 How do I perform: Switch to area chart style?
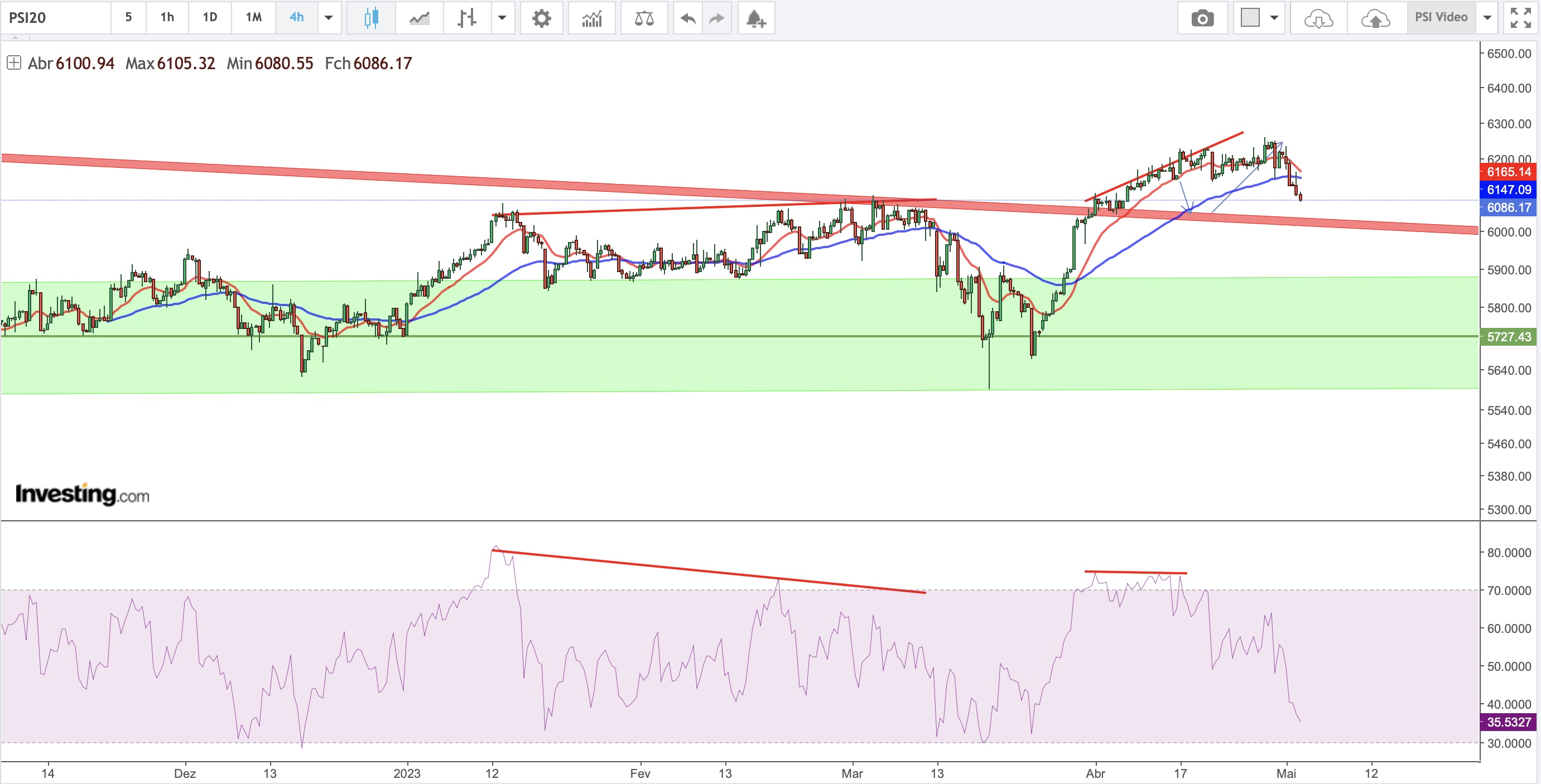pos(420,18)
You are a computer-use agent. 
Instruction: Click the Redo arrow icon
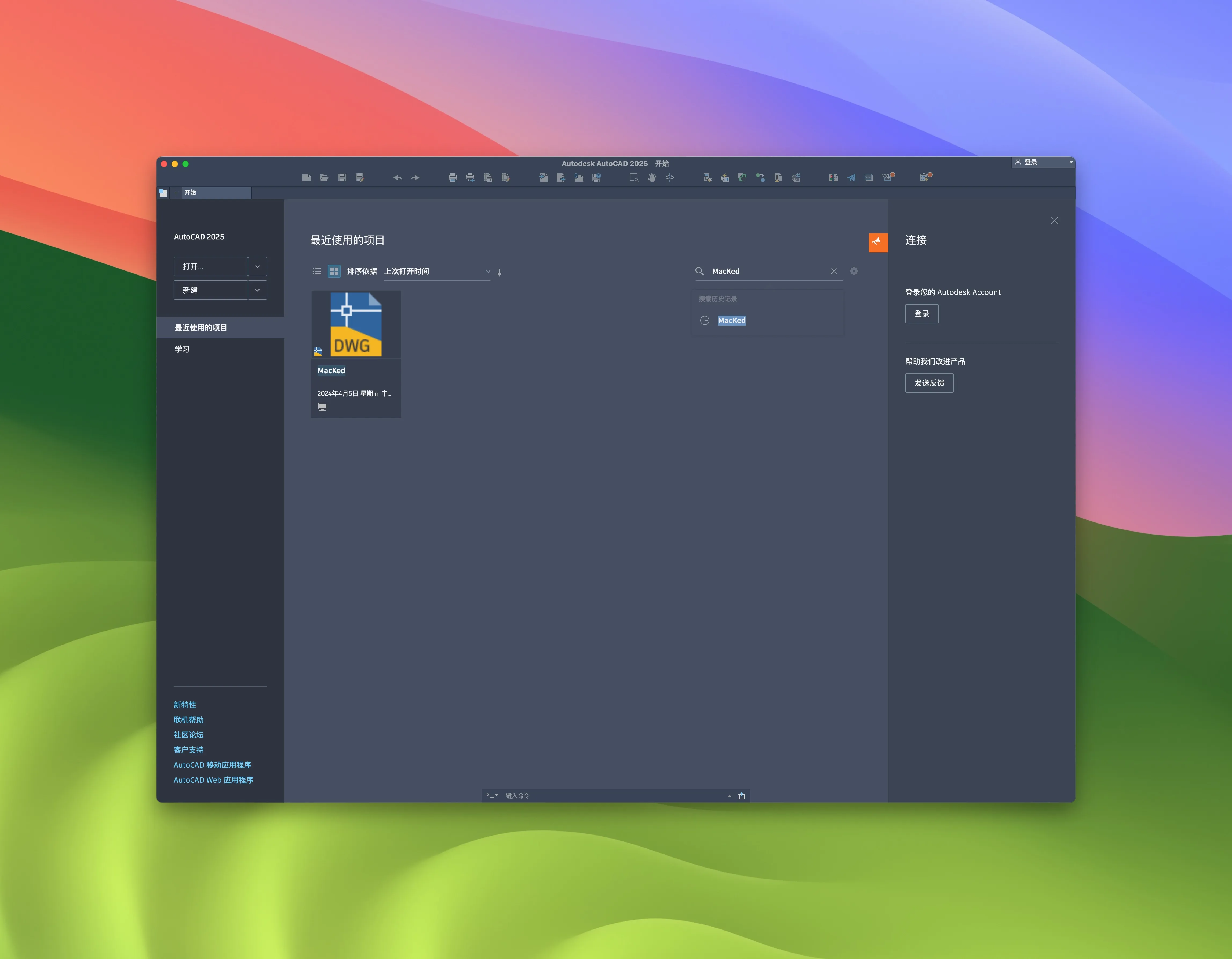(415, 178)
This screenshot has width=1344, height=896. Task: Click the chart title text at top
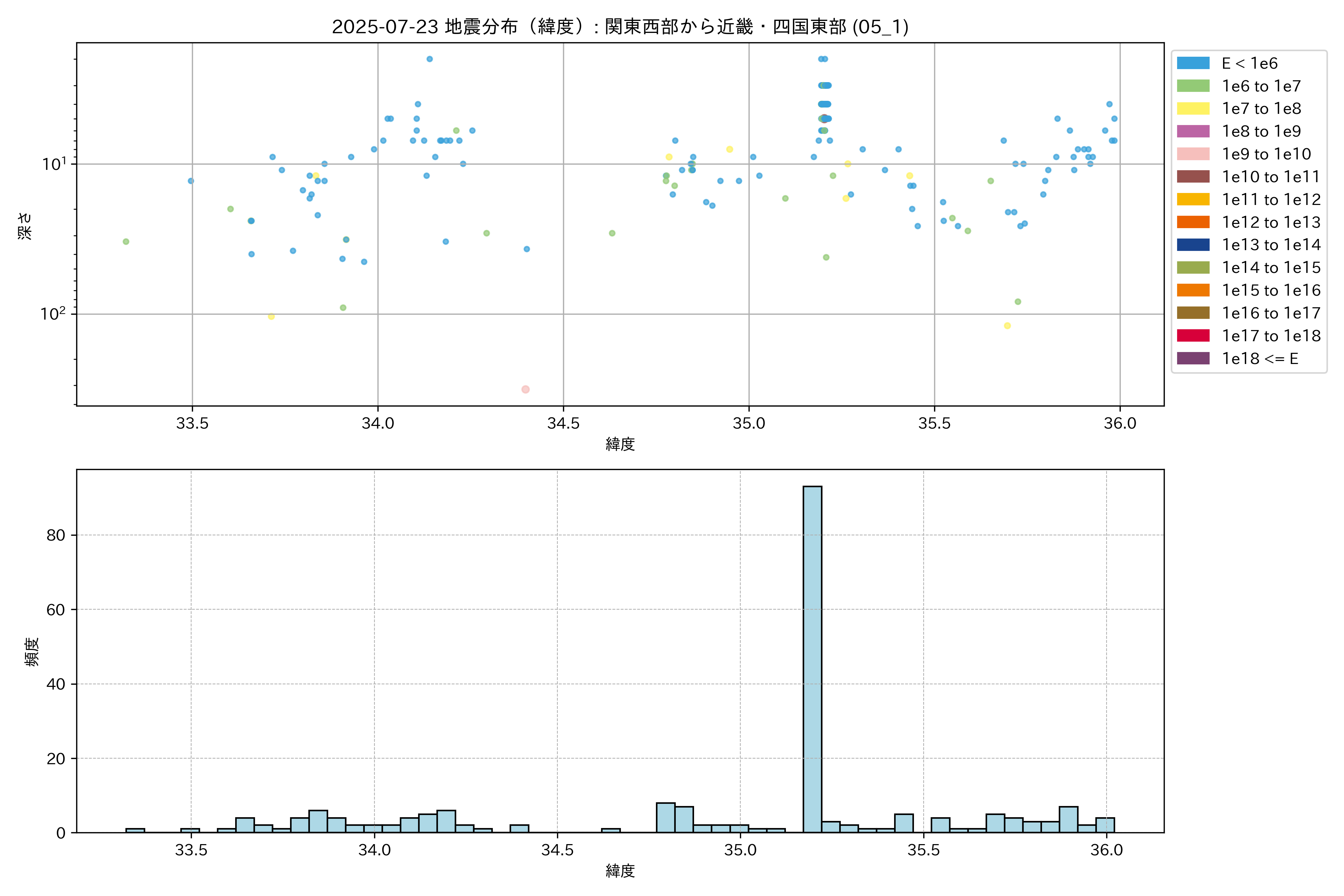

########

[Aim of the task]:
Return all the material exactly, skipping pictures.

[Answer space]:
 How do I perform: Switch to area chart style?
pos(420,18)
You are a computer-use agent. 
Instruction: Click the Redo arrow icon
(415, 178)
This screenshot has width=1344, height=896. Task: Click the chart title text at top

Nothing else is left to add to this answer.